Just stick with lasers

Arnold (2005) is the first mention (I think) of using transits as a potential form of communication. Arnold suggests that advanced civilizations could embark on ridiculous engineering adventures and launch one or multiple crafts into orbit as a way to long-term communicate their existence. A civilization could launch a single, large object that would block out a substantial amount of the star (like a Dyson sphere), or they could launch objects far from circular, whose transit curves would have different ingresses and/or egresses.

Personally, I doubt this would ever happen with the intent of communication. Such a project would take so long to complete, and so many resources, that I doubt a civilization would bother. If they were to bother, I don’t think the intent would be as a form of communication.

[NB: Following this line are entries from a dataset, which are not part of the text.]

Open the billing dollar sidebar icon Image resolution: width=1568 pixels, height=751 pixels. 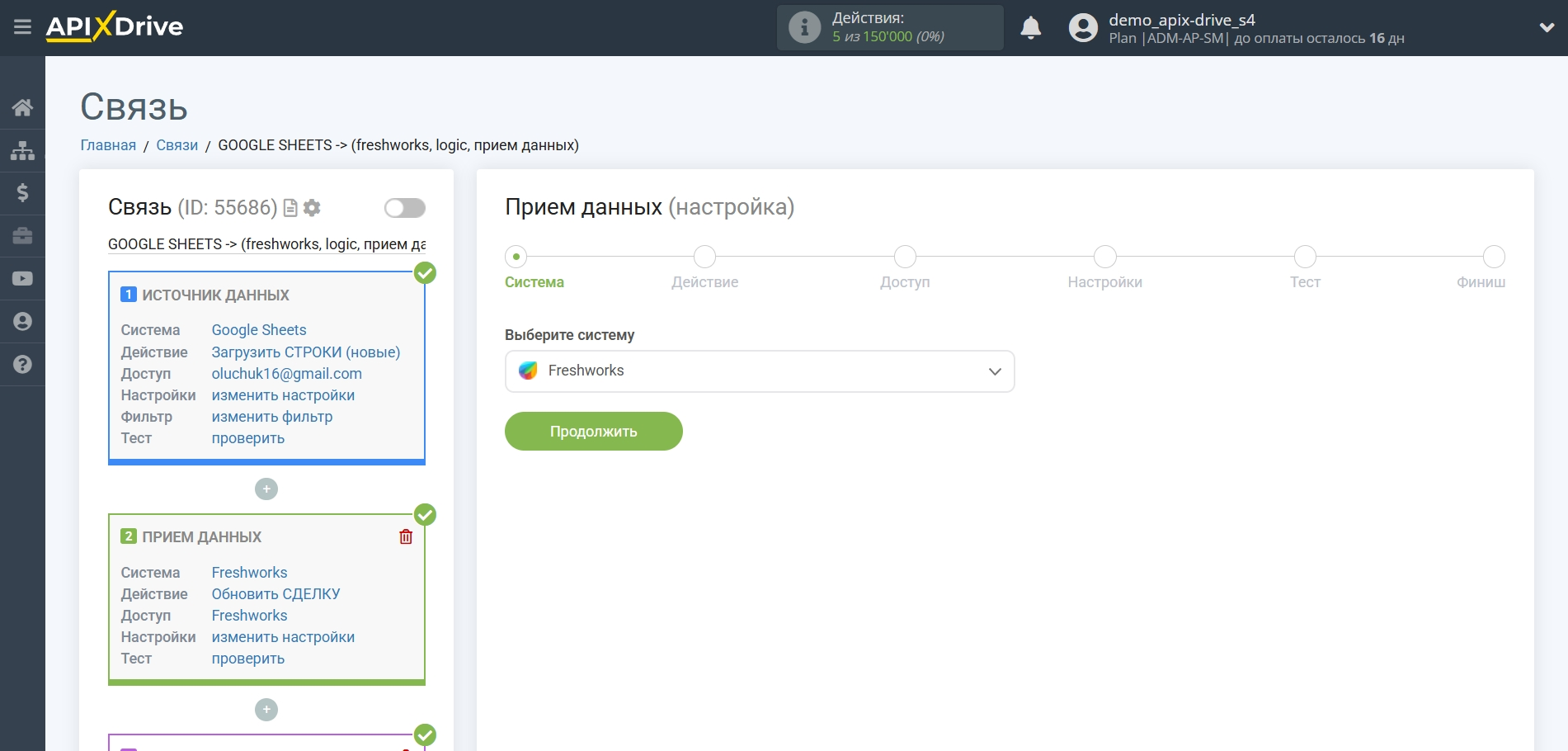22,193
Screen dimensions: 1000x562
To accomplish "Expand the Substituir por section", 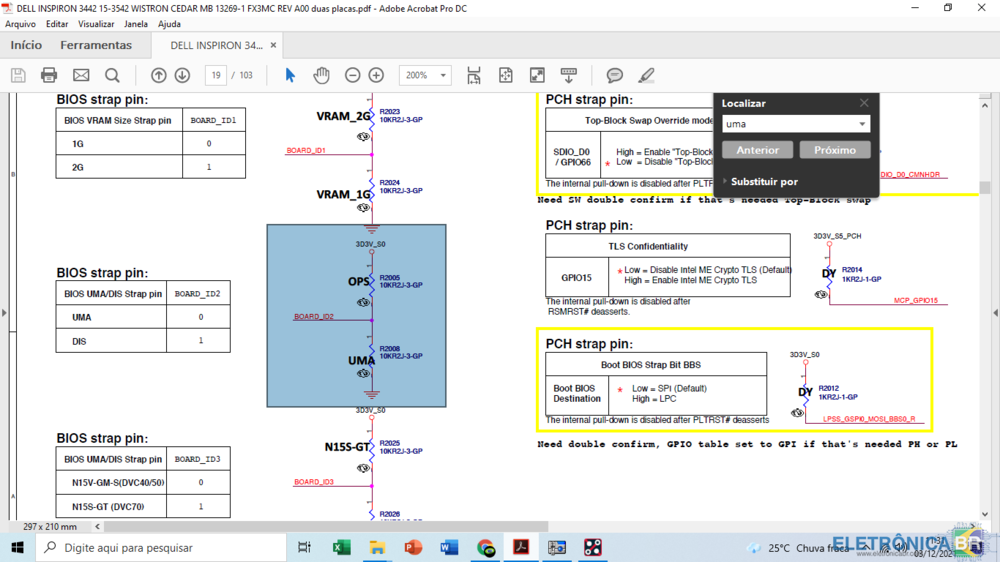I will tap(725, 182).
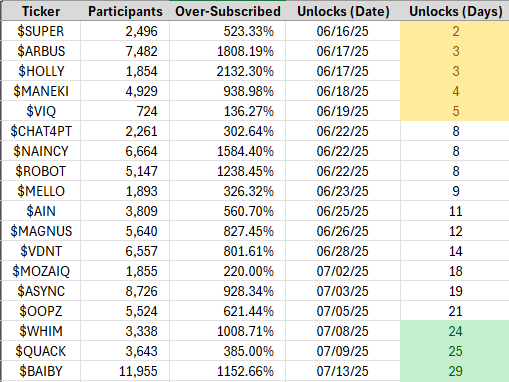Select the $MOZAIQ over-subscribed cell 220.00%
Screen dimensions: 509x382
click(x=227, y=271)
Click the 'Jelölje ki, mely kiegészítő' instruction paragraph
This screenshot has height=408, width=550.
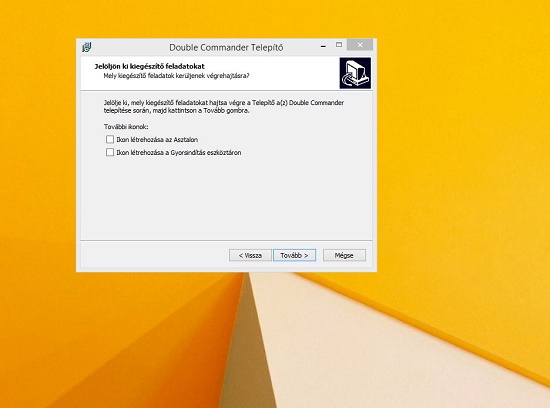pyautogui.click(x=223, y=106)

Arnold mentions that civilizations could group multiple objects into prime numbers (his example is 11 objects with 1,2,3, then 5 objects). This just seems like pure fiction to me. I haven’t done any math or simulations, but I’m skeptical that it is possible to keep this many objects gravitationally stable while still maintaining transit alignment. And even if this could be done, it would quickly go unstable, with orbits deteriorating.

If people search trasist data for megastructures, which they have and will hopefully continue to do, I feel that they should just look for odd or anomalous transits, possibly even swarms. But I don’t think people should bother with looking for messages in transits.